In the last 5–6 weeks of class, participants continue to use embodied practices, especially sitting meditation focused on sensations of breathing. These embodied practices are said to teach practitioners (1) how to directlyfeel when the mind has wandered from its sensory focus (2) how to use an intimate familiarity with the fluctuations of sensations of breathing (such as the up and down flow of the breath) as a template for regarding the arising and passing of distressing, aversive thoughts as “mental events” rather than as “facts or central parts of their identity.”

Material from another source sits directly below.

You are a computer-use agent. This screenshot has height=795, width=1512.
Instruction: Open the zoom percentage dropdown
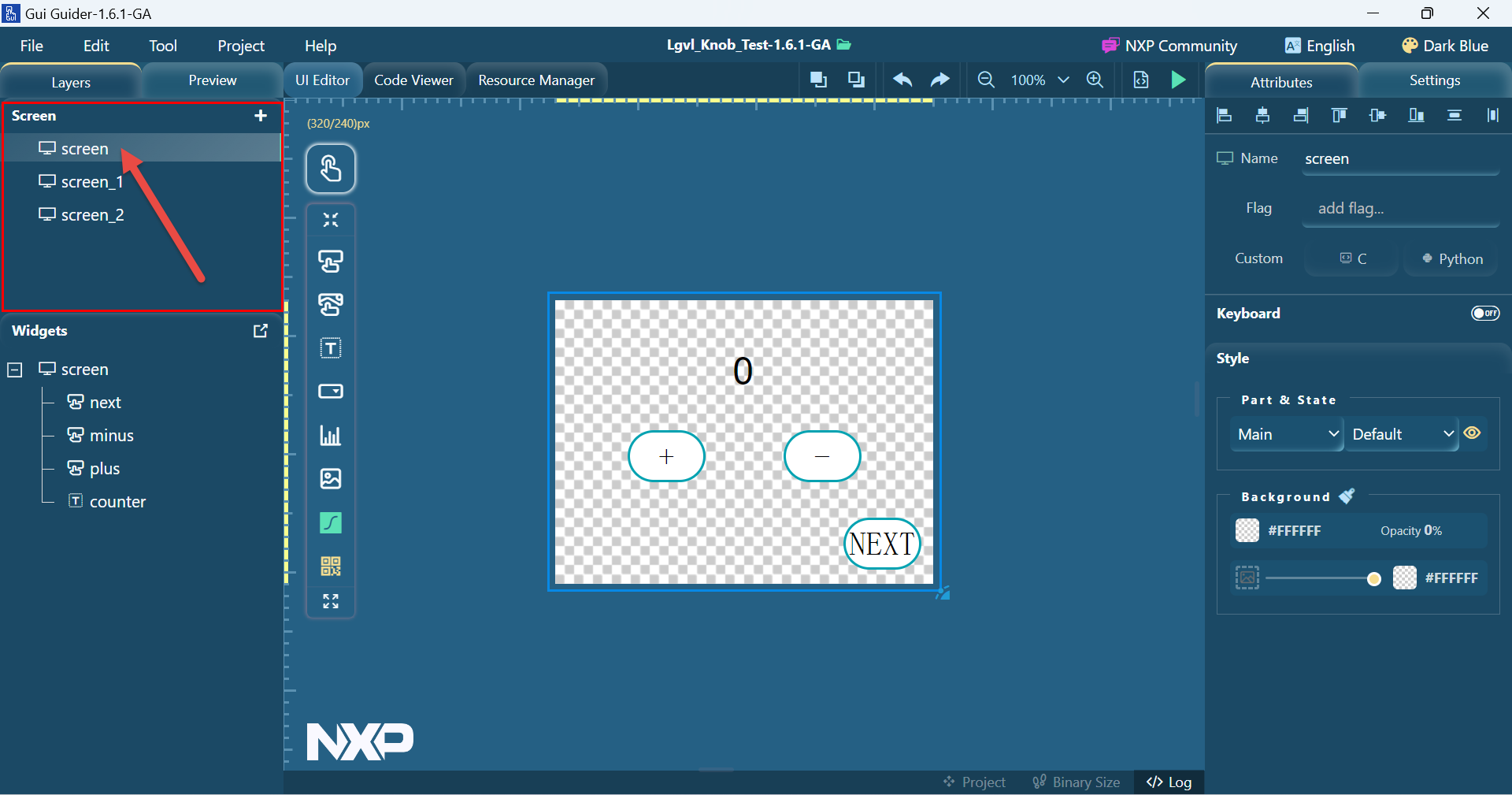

Specifically, we propose that body-focused attentional practice in ST-Mindfulness enhances localized attentional control over the 7–14 Hz alpha rhythm that is thought to play a key role in regulating sensory input to sensory neocortex and in enhancing signal-to-noise properties across the neocortex. Beginning with the enhanced modulation of localized alpha rhythms trained in localized somatic attention practices such as the body-scan, and then proceeding through the 8-week sequence to learn broader modulation of entire sensory modalities (e.g., “whole body attention”) practitioners train in filtering and prioritizing the flow of information through the brain.
In chronic pain situations, nearly all studies of ST-Mindfulness show relief of pain-related distress and increased mood.